Outro indicativo de dependência é a reação de abstinência quando o indivíduo é privado do contato com o objeto de sua compulsão. Em "Travessia", uma passagem bastante marcante ocorreu quando a família de Theo resolveu passar um final de semana em um sítio afastado e sem sinal de internet, o que causou uma reação violenta da parte do personagem.

"Quando o recurso usado não está disponível, a pessoa dependente não consegue se relacionar consigo e com o seu contexto de forma agradável, eficiente, funcional e interessante", diz Barbosa.

Theo - Reprodução - Reprodução
Na novela, mãe de Theo o cobra por não estar estudando
Imagem: Reprodução

Se a pessoa chegou em um estágio no qual há sinais de compulsão e abstinência, o melhor caminho é procurar a psicoterapia. "Nela, o sujeito encontra auxílio para tratar do seu problema, construindo estratégias para lidar com a situação. Isso também gera a oportunidade de construir a tomada de consciência necessária para uma possível mudança", diz Silva.

A psicóloga ressalta que, dependendo do caso, é preciso considerar a avaliação com o médico psiquiatra para definição de um tratamento medicamentoso.
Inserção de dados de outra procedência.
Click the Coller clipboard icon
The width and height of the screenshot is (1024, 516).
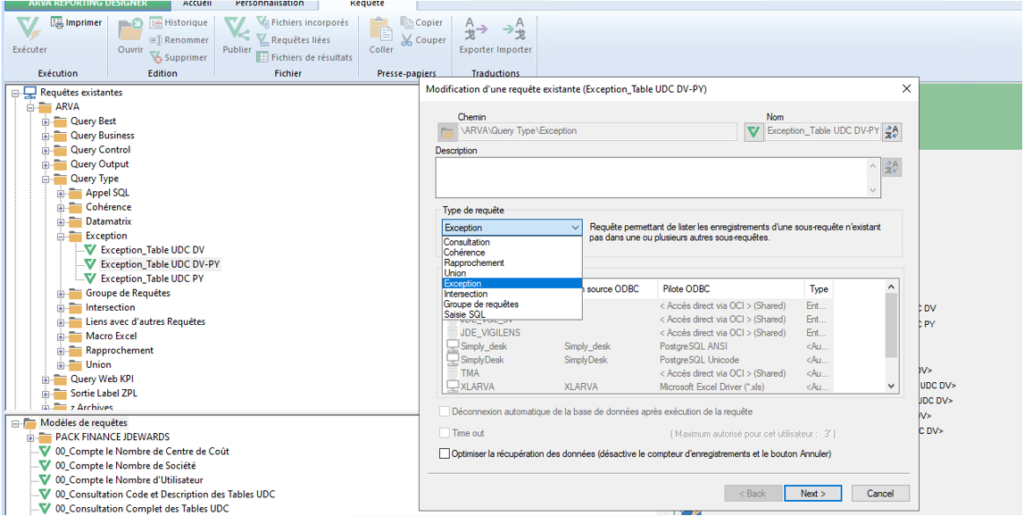click(381, 29)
Moderação é o melhor caminho

É importante salientar que, por mais que plataformas digitais sejam feitas para reter seus usuários, não é todo e qualquer uso que caminhará para uma dependência. Até porque, o ser humano precisa de meios de fugir da realidade.
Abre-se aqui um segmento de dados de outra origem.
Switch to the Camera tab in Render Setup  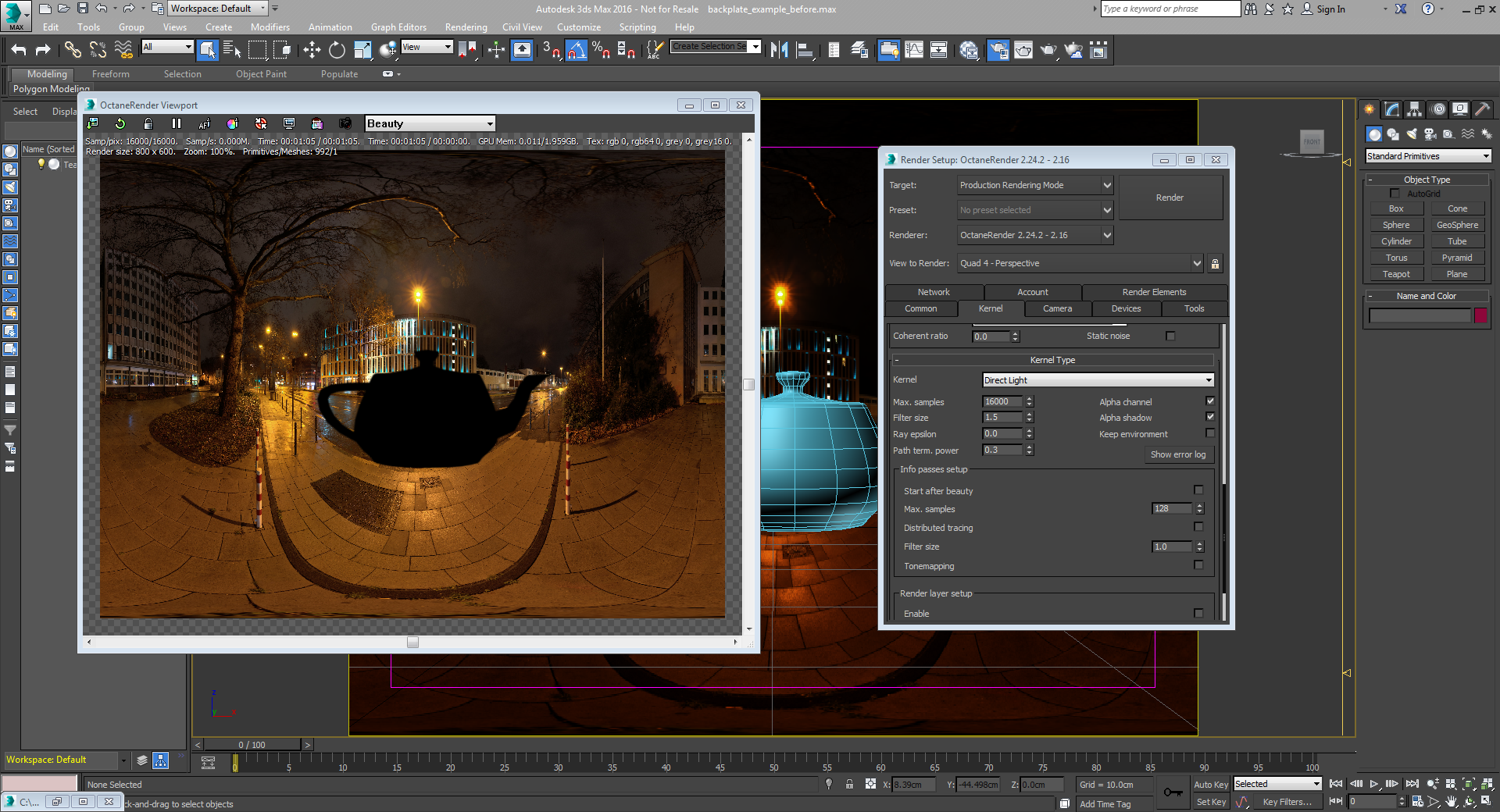click(1057, 308)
Sigmund Freud já dizia que era impossível conviver com a realidade sem que houvesse meios de fuga. Ele considerava isso como uma espécie de amortecedor de preocupações. O problema é quando a pessoa usa sempre a mesma solução para esse fim. Fabíola Barbosa

O segredo para evitar esses problemas passa pela moderação e pela variação.
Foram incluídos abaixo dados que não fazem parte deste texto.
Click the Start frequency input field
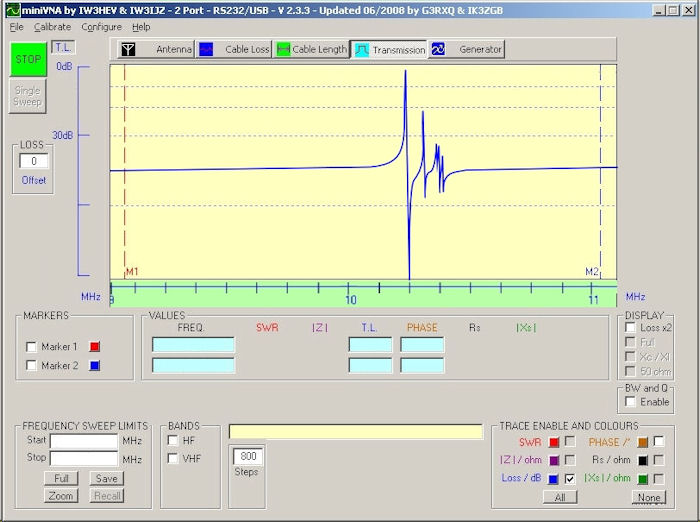 pyautogui.click(x=84, y=440)
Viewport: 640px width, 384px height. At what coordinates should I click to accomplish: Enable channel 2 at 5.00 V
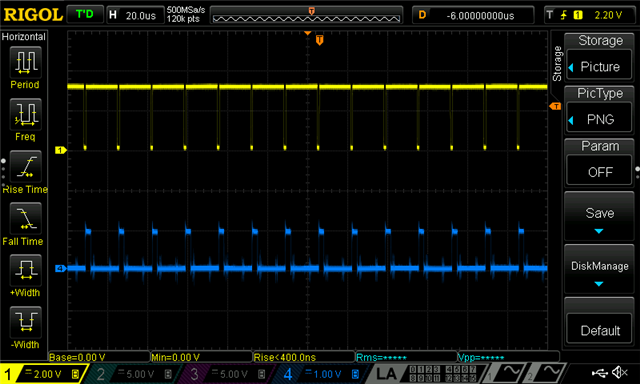click(x=134, y=374)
Começando pela moderação, ela é relevante especialmente em crianças e adolescentes. Nesses casos, o uso excessivo de telas pode atrapalhar diversos aspectos do desenvolvimento.

"Vai do nível de atenção até a forma como a criança interage com outras pessoas em situações sociais, já que ela acaba recebendo pouco estímulo na maior parte do tempo", diz Pilar Tavares, neurologista no Centro Especializado de Reabilitação IV Jardim Herculano, gerenciado pelo Cejam - Centro de Estudos e Pesquisas "Dr. João Amorim", em parceria com a Secretaria Municipal da Saúde de São Paulo.

Segundo Tavares, outros aspectos do desenvolvimento são comprometidos, como a fala —para a criança aprender a falar, ela precisa ouvir as pessoas falando.

A neurologista complementa dizendo que a frequência do som nas telas, no videogame e na TV é diferente daquela proveniente da fala das pessoas. "Isso atrapalha na hora de a criança distinguir os sons e pode resultar em um atraso na aquisição da fala. Também há comprometimento no desenvolvimento motor e, em médio e longo prazo, há riscos de obesidade e doenças cardiovasculares", diz.

Já a variação das atividades usadas para abstrair é importante por diversos aspectos, seja na hora de criar um repertório de possibilidades de abstração como para o crescimento pessoal, uma vez que estar em contato com situações e experiências diferentes contribui para o bom estado mental e físico.